Element and text position data
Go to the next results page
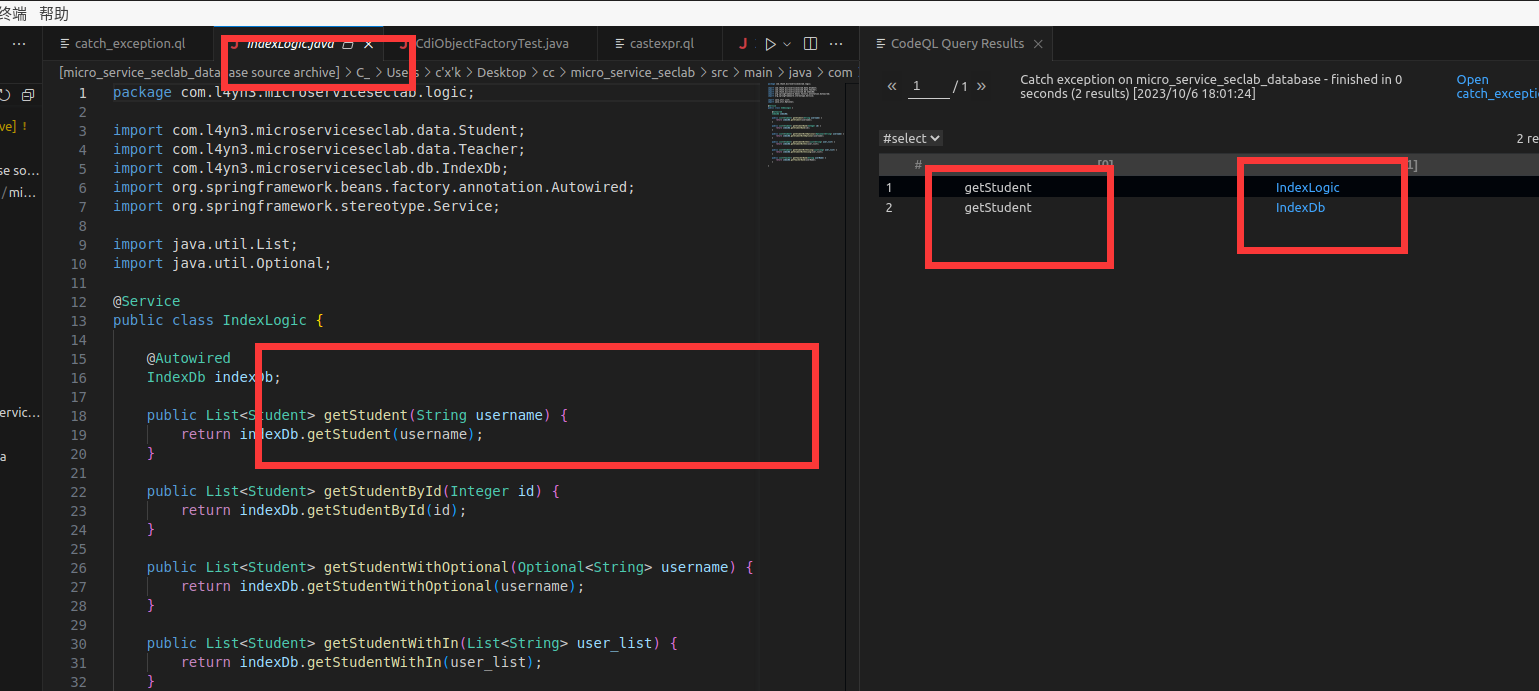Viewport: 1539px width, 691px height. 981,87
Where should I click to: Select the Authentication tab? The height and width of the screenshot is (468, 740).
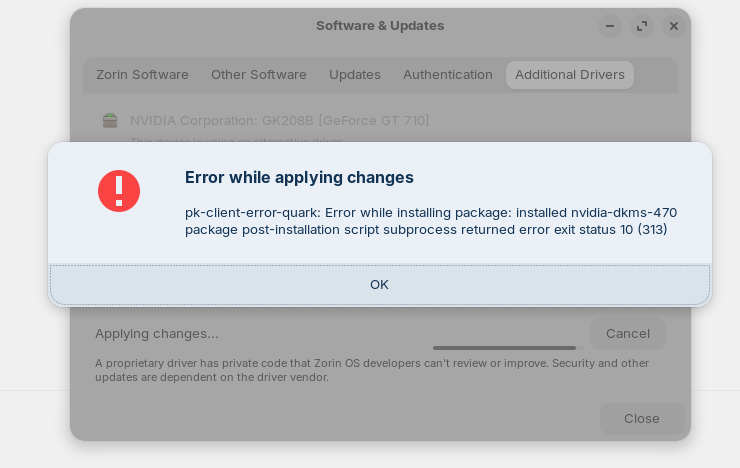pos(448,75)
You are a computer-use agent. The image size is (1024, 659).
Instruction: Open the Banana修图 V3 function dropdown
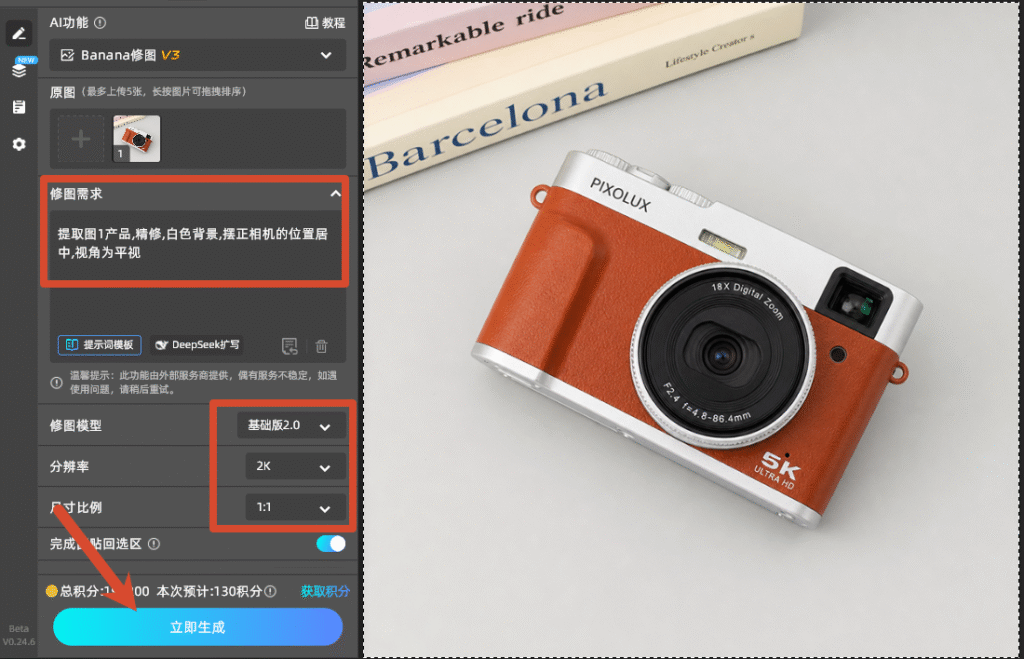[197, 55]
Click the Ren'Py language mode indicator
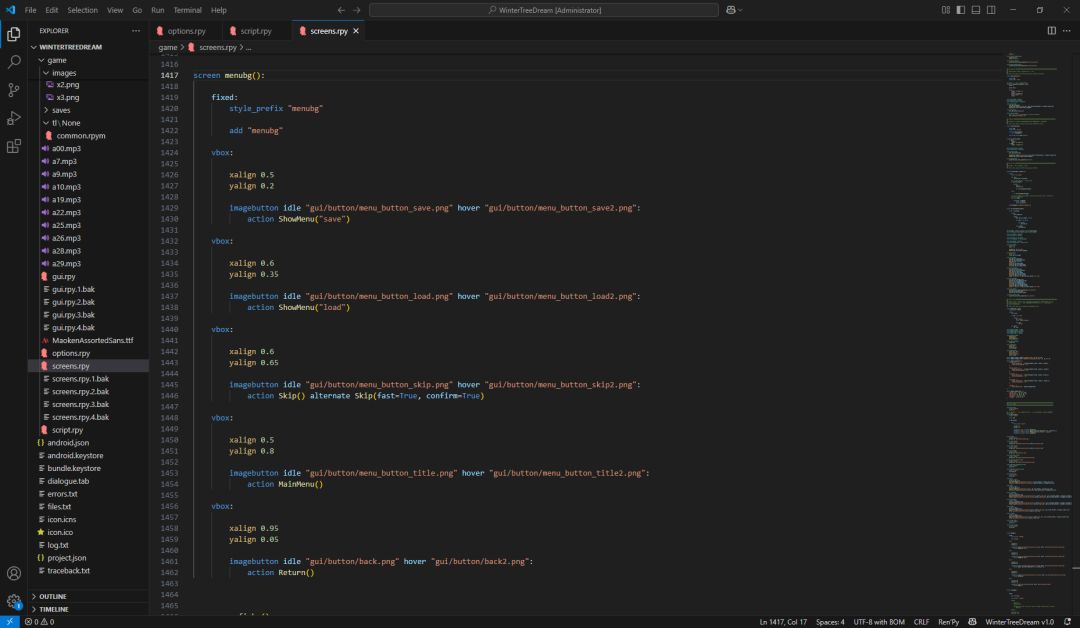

==

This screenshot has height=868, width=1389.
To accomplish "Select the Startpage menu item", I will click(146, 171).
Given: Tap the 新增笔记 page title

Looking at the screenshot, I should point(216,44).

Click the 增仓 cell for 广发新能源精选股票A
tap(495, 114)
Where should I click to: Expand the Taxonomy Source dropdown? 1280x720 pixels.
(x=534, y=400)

**Description of the task:** Copy out, word for word, the rows from the line containing "This screenshot has height=868, width=1389." through the line containing "(x=534, y=400)", including both of those lines.

**Answer in full:**
This screenshot has height=868, width=1389.
To accomplish "Select the Startpage menu item", I will click(146, 171).
Given: Tap the 新增笔记 page title

Looking at the screenshot, I should point(216,44).

Click the 增仓 cell for 广发新能源精选股票A
tap(495, 114)
Where should I click to: Expand the Taxonomy Source dropdown? 1280x720 pixels.
(x=534, y=400)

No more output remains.